The treatment a patient receives depends on their diagnosis – a “linchpin” for someone who’s been experiencing unexplained symptoms. A linchpin means “something that holds the various elements of a complicated structure together,” which is a fitting way to describe a diagnosis.
For undiagnosed patients still waiting for that linchpin, the time-consuming process takes an emotional and psychological toll, experts said during a recent webinar about mental health hosted by EURORDIS-Rare Disease Europe. One word for it is “SWAN,” or “syndrome without a name,” said Concha Mayo, wellness and wellbeing manager for EURORDIS.
Undiagnosed patients may go years, or even decades, visiting doctors, getting tests, doing their own digging and looking for a root cause. One study conducted by an Oregon State University researcher found that people who have rare conditions experience more depression and anxiety than the rest of the population. A University of Cambridge researcher, who’s also a rare disease patient, concurred in a journal article that said 82% of rare disease patients report anxiety. That’s in part, she said, because patients are often misdiagnosed or made to think the problems might be “all in their head.”
Feeling stress and anxiety is not a sign that something is wrong with rare disease patients, said Dr. Gareth Baynam, one of the webinar’s panelists and a clinical geneticist at Western Australia University.
“They are having a normal response to extraordinary stressors,” he said. With consistent support for their wellbeing, patients can come to realize that, said Baynam, who is also Director of the Center for Rare and Undiagnosed Diseases at Western Australia.
About 140 people all over the world attended the live webinar event, which is now available to watch on YouTube: Watch the EURORDIS webinar.
Patients and their families, the panelists said, are overwhelmed by the unknown. Without a diagnosis, “no one understands the disease, so there is no treatment and no prognosis,” said Helene Cederroth, another webinar participant and founder of the Wilhelm Foundation, a nonprofit organization dedicated to diagnosing children who have complex conditions.
For parents without a diagnosis for their child's medical condition, wrote one researcher, “the uncertainty … permeates many aspects of their lives, leaving parents with limited treatment options and an uncertain future.” About 80% of rare diseases are genetic, and have varied symptoms involving care from different specialties such as neurologists, infectious disease specialists or endocrinologists.
Panelists said the rare and undiagnosed should be recognized as a distinct population of patients who have specific unmet needs, including the need for representatives to advocate for further research and psychosocial support. Step 1 should be adequately defining the term “undiagnosed” to better capture the attention of policymakers and stakeholders, Baynam said.

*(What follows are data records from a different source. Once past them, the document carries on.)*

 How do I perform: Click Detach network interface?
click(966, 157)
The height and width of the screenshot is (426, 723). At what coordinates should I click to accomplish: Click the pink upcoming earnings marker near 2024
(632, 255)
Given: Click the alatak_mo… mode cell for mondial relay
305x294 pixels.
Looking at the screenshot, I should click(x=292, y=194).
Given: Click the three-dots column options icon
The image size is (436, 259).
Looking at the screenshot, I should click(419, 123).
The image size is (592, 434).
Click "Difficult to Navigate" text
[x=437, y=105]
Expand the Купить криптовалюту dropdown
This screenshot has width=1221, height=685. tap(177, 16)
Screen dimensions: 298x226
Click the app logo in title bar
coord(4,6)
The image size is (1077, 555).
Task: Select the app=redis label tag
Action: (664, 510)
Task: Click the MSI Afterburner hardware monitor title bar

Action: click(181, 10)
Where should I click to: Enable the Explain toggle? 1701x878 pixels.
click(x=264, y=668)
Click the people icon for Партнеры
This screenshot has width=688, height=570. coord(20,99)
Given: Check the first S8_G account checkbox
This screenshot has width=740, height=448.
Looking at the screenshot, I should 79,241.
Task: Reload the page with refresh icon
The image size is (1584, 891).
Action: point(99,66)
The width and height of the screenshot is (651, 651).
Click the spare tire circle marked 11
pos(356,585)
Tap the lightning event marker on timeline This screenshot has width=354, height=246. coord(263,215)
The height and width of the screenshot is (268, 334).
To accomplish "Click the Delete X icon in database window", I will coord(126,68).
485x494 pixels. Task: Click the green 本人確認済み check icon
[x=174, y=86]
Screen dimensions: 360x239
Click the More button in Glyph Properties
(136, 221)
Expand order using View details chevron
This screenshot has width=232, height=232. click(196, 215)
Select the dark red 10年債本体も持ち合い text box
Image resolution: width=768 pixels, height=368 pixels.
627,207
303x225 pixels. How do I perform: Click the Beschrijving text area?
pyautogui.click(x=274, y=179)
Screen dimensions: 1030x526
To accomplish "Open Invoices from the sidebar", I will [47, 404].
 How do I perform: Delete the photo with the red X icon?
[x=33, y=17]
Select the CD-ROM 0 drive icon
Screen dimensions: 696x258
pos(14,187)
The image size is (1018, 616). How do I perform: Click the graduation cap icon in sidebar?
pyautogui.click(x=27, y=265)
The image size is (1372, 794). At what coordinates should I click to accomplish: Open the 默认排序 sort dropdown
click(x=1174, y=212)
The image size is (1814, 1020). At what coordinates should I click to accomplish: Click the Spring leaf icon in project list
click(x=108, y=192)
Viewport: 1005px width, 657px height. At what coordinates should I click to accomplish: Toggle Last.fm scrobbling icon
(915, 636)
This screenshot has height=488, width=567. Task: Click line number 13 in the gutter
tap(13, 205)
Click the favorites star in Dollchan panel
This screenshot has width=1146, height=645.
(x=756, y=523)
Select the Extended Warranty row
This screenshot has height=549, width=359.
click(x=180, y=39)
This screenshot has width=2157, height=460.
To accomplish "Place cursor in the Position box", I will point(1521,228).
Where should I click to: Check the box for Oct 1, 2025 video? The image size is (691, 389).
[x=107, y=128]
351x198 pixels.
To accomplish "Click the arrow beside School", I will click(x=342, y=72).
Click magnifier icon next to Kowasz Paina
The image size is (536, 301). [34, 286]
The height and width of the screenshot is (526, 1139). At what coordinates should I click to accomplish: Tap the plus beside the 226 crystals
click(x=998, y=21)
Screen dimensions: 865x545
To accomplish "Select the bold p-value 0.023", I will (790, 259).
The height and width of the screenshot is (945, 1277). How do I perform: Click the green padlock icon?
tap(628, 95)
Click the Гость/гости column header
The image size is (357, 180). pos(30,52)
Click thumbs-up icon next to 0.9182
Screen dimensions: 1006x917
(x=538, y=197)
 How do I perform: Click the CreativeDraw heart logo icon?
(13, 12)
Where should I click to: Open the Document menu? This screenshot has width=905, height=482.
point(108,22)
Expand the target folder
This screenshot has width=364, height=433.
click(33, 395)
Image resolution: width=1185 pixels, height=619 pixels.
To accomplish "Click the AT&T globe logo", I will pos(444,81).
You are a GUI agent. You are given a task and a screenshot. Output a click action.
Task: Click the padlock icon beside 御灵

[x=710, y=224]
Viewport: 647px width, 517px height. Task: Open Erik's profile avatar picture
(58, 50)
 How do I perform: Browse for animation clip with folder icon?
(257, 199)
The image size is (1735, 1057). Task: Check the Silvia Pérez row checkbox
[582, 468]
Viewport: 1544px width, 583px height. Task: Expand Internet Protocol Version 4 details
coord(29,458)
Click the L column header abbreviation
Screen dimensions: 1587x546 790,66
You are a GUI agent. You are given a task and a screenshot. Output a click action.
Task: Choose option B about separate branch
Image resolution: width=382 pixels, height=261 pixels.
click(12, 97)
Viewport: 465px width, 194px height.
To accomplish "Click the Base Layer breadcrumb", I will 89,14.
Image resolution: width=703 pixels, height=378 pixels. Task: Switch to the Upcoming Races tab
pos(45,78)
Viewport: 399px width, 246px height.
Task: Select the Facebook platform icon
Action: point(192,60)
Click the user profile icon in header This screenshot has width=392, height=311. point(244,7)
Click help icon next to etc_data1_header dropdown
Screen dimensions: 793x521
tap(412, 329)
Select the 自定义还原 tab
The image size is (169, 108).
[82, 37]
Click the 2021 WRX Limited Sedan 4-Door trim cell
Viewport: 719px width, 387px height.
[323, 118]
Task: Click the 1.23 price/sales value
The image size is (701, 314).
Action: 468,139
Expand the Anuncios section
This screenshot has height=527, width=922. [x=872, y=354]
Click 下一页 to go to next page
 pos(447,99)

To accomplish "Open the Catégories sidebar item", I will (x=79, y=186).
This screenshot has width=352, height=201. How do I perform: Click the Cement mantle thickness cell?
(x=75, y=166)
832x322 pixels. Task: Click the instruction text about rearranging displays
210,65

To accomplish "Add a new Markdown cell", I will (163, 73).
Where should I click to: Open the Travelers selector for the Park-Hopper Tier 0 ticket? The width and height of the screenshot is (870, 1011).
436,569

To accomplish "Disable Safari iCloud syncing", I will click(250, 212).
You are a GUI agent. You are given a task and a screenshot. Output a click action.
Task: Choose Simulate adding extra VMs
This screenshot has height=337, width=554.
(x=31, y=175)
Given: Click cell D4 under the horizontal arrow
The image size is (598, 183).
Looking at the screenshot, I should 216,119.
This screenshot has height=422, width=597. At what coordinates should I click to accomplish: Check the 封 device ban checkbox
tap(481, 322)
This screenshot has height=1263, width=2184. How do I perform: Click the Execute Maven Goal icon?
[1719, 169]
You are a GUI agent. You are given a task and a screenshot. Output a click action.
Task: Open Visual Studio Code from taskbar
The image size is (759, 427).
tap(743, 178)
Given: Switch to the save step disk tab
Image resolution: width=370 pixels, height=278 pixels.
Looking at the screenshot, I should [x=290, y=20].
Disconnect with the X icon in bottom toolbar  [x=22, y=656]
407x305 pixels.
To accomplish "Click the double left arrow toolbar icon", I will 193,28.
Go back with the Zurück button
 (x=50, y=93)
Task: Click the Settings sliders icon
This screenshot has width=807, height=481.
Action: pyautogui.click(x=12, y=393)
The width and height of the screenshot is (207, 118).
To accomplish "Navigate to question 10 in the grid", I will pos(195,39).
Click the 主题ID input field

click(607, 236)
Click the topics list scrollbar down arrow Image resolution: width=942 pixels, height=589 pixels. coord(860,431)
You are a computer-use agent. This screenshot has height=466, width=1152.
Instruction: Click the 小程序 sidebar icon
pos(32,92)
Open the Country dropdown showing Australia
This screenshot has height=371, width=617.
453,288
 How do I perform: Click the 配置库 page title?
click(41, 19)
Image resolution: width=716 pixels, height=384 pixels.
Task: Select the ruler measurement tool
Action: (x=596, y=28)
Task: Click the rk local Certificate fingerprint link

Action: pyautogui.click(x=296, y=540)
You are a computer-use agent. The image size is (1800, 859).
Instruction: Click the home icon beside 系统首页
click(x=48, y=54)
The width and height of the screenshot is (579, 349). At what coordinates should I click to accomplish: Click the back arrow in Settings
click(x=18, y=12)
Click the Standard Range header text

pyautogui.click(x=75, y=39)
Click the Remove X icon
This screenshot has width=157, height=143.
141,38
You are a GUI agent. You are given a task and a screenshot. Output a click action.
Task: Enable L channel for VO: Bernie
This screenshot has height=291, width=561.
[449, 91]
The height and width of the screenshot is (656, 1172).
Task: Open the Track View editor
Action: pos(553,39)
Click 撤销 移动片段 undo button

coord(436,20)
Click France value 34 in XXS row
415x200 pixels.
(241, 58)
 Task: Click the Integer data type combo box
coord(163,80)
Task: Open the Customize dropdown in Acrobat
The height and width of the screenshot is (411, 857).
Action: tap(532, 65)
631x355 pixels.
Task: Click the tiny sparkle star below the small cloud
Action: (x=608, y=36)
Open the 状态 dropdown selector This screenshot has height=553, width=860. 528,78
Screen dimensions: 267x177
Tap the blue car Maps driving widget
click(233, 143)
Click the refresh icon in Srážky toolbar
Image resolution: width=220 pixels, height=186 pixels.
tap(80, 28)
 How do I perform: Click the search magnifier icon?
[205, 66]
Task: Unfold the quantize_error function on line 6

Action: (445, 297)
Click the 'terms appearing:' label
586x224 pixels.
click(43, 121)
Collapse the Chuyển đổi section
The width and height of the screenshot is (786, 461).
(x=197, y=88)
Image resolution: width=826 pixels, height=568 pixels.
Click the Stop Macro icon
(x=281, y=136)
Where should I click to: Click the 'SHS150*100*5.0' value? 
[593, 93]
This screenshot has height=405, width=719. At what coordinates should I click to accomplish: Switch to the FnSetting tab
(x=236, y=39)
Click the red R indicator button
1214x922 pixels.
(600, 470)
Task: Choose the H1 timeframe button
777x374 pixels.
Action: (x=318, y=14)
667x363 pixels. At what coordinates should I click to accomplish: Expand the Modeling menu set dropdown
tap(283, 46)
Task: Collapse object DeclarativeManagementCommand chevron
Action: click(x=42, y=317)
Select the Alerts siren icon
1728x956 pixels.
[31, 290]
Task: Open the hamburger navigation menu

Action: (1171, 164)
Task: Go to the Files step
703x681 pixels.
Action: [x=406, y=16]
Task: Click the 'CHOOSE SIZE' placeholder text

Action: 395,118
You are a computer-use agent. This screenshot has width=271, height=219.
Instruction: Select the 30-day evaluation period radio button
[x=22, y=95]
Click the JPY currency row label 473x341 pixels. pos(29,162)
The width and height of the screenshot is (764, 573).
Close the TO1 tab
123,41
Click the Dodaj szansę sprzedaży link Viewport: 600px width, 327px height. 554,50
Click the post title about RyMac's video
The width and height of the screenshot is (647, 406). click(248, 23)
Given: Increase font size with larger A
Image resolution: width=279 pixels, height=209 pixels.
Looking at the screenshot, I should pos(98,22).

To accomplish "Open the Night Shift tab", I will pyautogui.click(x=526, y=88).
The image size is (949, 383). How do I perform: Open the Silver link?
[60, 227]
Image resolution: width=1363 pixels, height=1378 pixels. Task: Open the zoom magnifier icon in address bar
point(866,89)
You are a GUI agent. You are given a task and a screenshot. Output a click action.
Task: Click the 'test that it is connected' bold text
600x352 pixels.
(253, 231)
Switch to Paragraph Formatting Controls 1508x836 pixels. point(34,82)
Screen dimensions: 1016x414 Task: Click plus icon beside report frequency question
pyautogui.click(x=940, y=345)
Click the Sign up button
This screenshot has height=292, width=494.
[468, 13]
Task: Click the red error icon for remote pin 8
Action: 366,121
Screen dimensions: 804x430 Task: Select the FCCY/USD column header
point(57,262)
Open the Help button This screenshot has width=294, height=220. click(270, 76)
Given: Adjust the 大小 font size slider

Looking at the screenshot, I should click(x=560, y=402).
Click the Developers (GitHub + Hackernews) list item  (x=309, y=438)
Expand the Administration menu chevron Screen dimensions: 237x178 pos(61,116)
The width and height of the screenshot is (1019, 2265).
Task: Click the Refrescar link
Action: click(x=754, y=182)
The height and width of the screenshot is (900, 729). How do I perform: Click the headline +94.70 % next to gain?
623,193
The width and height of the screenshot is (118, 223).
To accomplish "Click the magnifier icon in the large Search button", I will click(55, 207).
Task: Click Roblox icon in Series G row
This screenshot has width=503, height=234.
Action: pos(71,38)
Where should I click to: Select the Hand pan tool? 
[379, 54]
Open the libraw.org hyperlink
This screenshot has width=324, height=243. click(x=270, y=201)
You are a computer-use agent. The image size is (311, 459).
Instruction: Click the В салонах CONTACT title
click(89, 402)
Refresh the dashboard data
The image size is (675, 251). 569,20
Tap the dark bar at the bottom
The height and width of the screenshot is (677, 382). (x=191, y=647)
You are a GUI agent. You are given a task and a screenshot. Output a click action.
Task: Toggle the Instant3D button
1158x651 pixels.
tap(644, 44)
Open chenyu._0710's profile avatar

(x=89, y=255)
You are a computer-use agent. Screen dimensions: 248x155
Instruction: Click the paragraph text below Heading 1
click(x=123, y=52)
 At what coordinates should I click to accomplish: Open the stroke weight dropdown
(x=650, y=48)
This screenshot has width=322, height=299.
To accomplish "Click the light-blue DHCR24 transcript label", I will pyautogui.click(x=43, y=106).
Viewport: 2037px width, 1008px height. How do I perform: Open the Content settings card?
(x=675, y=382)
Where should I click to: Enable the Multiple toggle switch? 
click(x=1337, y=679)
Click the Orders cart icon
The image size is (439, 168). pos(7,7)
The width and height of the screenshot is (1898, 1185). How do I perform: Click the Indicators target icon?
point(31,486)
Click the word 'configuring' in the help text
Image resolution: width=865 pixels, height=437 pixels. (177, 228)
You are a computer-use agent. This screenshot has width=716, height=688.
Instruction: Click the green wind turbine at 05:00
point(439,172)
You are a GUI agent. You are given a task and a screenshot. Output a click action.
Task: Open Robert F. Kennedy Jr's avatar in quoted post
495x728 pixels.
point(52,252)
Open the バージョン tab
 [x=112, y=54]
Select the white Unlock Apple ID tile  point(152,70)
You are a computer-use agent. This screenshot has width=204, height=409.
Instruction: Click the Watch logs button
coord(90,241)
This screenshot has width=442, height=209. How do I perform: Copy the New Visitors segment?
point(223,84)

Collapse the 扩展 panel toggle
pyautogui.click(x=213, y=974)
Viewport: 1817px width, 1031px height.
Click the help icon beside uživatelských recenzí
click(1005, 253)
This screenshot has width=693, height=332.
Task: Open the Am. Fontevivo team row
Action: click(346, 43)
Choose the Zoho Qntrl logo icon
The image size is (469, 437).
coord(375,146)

“Until we have a good definition, we can't have clear pathways,” he said. “They say what is that?”
At the center where Baynam cares for patients, all health care providers – nurses, primary care physicians, mental health specialists and other members of the team are aware of the rare and undiagnosed. It took 10 years.
“It is a systems approach, across all sectors, [the term] ‘undiagnosed disease’ is being embedded,” he said. “It is a category insurers are starting to accept.”
When a diagnosis is elusive, some patients are incorrectly characterized as hypochondriacs, which only adds to the distress of having an undiagnosed illness. To continue the conversation on mental health, EURORDIS invited patients to share short videos about the steps they took to improve their emotional health. The videos will be shown at an upcoming conference.
For patients who remain undiagnosed, here are some suggestions:
- Pay attention to symptoms and record them.
- Find the right health care team.
- Learn to present your symptoms factually and clearly.